For surgeons, long hours in the operating room can be like an endurance test. And while most of your focus can and should be on the patient and producing the best outcome, it’s also essential to take care of yourself to keep your muscles from getting strained or injured.
Priya D. Krishna, MD, Associate Professor of Otolaryngology and Head and Neck Surgery at the Loma Linda University School of Medicine in Loma Linda, California, said ergonomics can be just as important in a surgical setting as it is in an office setting.
“It’s about the importance of the positioning of your head, arms, and body while operating to avoid chronic strain injuries,” she said.
Examining ways to avoid those injuries will be part of Wednesday’s session, “Surgeons as Athletes: How to Stay Playoff Ready.” According to Dr. Krishna, the similarities between surgeons and athletes are there if you look close enough.
“Surgeons are like athletes because we are required to be highly focused and anticipatory while making quick decisions using finely coordinated movements,” she said. “So, the parts of the body required to make those movements have to be in optimal shape in terms of strength and neural control.”

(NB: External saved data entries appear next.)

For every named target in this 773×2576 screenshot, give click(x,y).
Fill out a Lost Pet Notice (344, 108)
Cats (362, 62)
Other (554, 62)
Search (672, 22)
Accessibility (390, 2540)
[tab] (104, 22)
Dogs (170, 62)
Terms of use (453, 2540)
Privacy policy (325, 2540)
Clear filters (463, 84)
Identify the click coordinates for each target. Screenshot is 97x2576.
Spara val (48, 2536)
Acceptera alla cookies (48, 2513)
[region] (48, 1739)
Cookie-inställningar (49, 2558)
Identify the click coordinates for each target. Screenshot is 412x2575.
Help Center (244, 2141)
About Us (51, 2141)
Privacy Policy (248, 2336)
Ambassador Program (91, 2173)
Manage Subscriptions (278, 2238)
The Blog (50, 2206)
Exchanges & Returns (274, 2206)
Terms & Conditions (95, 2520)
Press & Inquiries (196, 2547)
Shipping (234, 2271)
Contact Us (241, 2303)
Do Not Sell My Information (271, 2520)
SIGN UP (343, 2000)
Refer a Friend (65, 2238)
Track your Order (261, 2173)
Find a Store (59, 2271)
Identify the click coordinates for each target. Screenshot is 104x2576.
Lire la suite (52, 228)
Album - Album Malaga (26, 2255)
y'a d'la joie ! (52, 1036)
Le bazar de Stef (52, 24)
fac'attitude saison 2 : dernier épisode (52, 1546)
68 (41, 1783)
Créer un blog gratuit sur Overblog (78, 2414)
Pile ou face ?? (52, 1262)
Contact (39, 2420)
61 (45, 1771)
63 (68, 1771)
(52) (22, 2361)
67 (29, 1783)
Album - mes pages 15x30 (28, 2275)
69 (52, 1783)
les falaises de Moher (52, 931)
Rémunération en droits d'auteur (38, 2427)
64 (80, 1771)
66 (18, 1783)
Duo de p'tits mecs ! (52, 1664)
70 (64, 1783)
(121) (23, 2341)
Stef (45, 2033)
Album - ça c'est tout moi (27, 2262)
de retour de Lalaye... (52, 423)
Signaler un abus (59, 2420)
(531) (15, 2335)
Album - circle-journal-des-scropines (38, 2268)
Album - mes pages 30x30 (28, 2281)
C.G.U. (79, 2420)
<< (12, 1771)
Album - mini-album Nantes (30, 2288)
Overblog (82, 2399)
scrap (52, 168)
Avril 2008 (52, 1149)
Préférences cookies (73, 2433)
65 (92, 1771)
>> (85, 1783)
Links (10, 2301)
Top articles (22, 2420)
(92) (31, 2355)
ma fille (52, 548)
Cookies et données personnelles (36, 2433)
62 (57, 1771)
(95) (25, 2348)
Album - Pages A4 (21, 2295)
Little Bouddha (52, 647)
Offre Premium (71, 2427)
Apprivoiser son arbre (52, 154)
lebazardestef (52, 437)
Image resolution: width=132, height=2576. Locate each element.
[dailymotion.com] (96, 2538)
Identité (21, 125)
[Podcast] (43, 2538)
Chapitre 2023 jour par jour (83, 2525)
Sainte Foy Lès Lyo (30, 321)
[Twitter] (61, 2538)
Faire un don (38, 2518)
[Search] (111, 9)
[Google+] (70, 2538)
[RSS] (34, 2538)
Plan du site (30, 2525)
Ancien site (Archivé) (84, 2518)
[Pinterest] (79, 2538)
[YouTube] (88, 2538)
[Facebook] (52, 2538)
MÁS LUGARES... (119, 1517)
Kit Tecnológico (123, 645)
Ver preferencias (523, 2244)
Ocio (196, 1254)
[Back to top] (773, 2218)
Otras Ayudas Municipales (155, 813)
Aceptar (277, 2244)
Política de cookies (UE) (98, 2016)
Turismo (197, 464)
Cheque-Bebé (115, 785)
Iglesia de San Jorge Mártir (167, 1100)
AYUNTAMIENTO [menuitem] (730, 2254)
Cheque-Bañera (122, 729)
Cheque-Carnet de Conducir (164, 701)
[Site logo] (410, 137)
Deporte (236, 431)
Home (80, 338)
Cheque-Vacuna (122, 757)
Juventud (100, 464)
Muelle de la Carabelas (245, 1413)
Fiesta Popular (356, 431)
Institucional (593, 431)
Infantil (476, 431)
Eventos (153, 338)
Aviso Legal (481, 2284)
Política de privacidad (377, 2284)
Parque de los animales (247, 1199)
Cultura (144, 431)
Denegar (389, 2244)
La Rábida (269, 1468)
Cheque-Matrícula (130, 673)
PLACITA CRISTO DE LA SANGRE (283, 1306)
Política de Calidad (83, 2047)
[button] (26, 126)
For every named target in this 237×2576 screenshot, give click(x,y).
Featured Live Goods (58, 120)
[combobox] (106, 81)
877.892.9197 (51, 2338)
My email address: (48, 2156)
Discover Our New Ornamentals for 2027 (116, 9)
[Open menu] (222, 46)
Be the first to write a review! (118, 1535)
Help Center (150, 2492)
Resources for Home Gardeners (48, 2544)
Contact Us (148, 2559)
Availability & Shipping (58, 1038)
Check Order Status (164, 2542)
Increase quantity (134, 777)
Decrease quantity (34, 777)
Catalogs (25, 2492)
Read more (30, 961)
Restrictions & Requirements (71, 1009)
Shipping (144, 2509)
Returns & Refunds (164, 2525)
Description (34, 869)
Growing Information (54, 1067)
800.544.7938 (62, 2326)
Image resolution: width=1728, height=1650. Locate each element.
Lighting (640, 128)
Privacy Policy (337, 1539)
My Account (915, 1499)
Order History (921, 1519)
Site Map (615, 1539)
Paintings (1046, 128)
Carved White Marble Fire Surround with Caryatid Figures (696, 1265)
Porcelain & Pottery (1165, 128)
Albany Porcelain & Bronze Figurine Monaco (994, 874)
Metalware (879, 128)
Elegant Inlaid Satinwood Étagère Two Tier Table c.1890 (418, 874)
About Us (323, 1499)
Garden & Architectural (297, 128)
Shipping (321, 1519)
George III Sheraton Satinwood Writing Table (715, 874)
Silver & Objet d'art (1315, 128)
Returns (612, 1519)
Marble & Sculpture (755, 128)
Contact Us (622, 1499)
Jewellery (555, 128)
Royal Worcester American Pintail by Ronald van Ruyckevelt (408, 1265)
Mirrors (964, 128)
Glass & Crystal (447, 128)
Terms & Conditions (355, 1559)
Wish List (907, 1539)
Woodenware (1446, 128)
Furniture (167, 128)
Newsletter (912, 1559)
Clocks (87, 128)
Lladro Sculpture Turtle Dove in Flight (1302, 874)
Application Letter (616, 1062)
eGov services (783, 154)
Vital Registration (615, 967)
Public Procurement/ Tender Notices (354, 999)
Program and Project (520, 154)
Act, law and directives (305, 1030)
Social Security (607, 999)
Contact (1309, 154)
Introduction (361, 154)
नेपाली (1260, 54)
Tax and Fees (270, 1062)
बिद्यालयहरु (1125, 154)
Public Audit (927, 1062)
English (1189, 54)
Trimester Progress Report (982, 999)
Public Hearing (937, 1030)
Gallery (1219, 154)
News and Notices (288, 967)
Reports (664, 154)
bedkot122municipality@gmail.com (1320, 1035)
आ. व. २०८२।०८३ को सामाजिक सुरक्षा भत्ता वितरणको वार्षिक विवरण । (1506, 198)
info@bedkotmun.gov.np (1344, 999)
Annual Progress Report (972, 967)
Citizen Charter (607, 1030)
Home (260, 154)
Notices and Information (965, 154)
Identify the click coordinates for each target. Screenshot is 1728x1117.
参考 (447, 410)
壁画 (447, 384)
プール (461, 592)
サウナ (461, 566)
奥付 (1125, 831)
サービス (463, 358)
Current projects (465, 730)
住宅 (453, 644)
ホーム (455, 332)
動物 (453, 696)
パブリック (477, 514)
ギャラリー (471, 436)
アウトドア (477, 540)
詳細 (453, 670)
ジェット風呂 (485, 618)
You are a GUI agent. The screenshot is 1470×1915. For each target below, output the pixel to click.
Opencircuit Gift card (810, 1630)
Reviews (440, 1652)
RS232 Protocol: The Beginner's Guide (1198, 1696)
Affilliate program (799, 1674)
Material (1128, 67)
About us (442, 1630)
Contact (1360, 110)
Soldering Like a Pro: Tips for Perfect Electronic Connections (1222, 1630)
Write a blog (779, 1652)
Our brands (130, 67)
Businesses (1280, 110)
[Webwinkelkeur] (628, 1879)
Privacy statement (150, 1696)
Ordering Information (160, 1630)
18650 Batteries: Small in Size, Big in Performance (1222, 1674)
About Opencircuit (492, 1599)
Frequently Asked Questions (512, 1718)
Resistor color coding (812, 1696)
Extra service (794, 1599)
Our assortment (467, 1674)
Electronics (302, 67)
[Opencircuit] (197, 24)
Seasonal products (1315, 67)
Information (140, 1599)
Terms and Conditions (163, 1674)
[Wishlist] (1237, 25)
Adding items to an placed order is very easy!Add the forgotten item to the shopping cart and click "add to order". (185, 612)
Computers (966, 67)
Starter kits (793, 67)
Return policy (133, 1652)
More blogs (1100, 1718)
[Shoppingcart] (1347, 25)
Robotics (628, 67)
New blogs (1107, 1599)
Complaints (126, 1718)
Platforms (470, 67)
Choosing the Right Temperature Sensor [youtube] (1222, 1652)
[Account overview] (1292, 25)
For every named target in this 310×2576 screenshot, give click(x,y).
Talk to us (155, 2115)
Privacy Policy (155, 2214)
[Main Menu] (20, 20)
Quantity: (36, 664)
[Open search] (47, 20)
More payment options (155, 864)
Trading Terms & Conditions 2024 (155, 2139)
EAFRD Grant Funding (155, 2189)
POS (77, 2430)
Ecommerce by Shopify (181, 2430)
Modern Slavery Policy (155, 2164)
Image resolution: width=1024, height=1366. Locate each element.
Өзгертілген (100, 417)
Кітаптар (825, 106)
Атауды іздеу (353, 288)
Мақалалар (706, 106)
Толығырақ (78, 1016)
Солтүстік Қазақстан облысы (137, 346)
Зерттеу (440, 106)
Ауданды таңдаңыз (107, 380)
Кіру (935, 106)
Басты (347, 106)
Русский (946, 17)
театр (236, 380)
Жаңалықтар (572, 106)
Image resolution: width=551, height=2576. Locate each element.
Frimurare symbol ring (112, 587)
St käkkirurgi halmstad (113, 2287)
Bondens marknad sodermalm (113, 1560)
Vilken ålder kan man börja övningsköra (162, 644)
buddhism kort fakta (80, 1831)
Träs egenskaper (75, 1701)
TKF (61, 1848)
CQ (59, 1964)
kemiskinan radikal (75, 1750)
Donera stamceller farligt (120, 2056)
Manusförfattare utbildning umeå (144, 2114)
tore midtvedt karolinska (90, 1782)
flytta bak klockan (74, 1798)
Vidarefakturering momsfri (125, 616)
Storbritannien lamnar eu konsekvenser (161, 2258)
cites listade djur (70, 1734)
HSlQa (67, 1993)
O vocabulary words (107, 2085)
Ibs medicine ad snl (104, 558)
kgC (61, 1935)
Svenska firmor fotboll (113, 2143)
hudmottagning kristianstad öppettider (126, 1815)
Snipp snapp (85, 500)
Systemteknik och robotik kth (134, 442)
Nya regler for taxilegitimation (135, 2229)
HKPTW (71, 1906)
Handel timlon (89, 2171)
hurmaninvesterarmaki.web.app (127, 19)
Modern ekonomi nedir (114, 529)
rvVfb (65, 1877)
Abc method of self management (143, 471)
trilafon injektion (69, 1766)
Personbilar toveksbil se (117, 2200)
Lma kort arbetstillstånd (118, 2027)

That’s why, in addition to practicing ergonomics in the operating theater, surgeons need to stay physically fit outside of it.
“General physical fitness is an important component of this,” Dr. Krishna said. “But so is awareness of your own body in the space in which it functions, which is where ergonomics is immediately relevant.”
Cecelia E. Schmalbach, MD, MSc, Professor and Chair of the Department of Otolaryngology-HNS at the Lewis Katz School of Medicine at Temple University, Philadelphia, Pennsylvania, affirms that physical fitness can help surgeons meet the demands of long hours on their feet.
“Surgery is incredibly demanding on our bodies – from long hours in the operating room in positions which are suboptimal from an ergonomic standpoint to the stress of taking care of sick patients,” she said. “Being physically fit allows one to continue in our career in a manner that is pain-free, enjoyable, and sustainable.”
Dr. Krishna said that occupational therapist Jarel Russell, OTR/L, COMT, ITOT, will provide surgeons with some specific exercises, such as neck and shoulder exercises, that can be done in between cases to help them stay loose and limber on the job. Russell will also highlight some specific positioning to use when standing or when using a microscope or other instruments that can help prevent strain or injury.
Dr. Schmalbach, meanwhile, will outline her own journey of doing long surgeries on patients who are much bigger than she is.
“I will share tips in the operating room from patient positioning and strategic scheduling of cases to advice on how I have remained pain free,” she said. “It took several years to find what worked for me, and every physician is different. My key has been lifting to strengthen my back/latissimus dorsi muscles and my core.”